▶ _BACAAN_:
........

7.   Terpotong ekor atau lahir tanpa ekor, atau sebagian besar ekornya hilang.

8.   Terpotong pantat (ekor besar) atau sebagian besar hilang.

9.   Sangat kurus, tidak ada sumsum tulang.

10.          Hewan yang hanya makan najis (jallalah), seperti kotoran manusia/hewan.

Ulama sepakat cacat salah satu dari 4 ini menjadikan tidak sah qurbannya: buta, sakit, pincang, kurus. Sebabnya karena berbahaya dimakan atau kurang dagingnya. Adapun cacat lainnya, ulama khilaf pendapat. Kebanyakan mereka berpendapat sah tetapi antara harom atau makruh.

5) Waktu Penyembelihan Udh-hiyyah

Para Ulama berbeda pendapat mengenai awal dan akhir waktu penyembelihan, namun mereka sepakat bahwa waktu paling utama adalah hari pertama (10 Dzulhijjah) setelah matahari tergelincir (zawal), karena itu yang sesuai Sunnah.

........

(Item tersimpan)
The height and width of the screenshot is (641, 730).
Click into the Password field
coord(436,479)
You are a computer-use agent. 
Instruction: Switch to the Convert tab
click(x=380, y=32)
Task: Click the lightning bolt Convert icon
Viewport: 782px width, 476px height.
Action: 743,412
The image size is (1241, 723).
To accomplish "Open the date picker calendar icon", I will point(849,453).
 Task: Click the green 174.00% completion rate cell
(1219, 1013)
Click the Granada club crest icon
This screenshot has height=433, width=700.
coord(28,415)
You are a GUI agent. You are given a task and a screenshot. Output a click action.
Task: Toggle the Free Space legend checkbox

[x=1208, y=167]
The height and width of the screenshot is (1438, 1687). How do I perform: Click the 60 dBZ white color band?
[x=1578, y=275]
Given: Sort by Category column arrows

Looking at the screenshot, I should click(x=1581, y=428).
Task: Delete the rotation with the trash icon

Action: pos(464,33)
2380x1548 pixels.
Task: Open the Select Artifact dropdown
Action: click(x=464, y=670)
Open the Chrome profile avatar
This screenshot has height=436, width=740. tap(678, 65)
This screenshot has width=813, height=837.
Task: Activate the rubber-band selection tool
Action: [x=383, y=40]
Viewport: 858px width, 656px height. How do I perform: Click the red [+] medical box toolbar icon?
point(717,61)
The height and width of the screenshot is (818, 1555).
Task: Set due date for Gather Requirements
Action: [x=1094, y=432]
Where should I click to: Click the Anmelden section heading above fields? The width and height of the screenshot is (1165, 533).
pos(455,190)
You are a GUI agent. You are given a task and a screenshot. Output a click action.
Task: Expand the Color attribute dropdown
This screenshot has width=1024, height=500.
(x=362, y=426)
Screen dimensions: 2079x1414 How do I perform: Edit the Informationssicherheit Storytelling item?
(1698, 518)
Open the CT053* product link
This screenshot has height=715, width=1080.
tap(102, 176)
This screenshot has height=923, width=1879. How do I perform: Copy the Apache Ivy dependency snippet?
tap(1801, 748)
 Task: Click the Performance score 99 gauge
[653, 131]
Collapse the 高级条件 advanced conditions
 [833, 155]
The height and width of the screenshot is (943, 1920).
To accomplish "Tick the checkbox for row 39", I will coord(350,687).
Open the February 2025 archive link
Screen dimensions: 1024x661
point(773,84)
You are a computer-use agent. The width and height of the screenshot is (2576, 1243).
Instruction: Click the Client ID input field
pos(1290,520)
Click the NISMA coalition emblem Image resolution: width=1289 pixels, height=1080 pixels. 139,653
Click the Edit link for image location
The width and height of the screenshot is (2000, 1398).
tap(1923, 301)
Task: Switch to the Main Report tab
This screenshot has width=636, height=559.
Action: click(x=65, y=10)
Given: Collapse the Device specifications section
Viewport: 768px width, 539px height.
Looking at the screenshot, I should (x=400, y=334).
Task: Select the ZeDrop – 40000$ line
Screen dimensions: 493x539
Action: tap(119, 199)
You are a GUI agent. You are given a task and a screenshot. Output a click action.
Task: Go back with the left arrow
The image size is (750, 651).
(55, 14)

........

▶ _TUGAS_: Menurut bacaan, kapan waktu paling utama untuk menyembelih udh-hiyyah? Daftar ini sama sekali tidak digunakan.

▶ _JAWABAN_: Hari pertama (10 Dzulhijjah) setelah matahari tergelincir (zawal).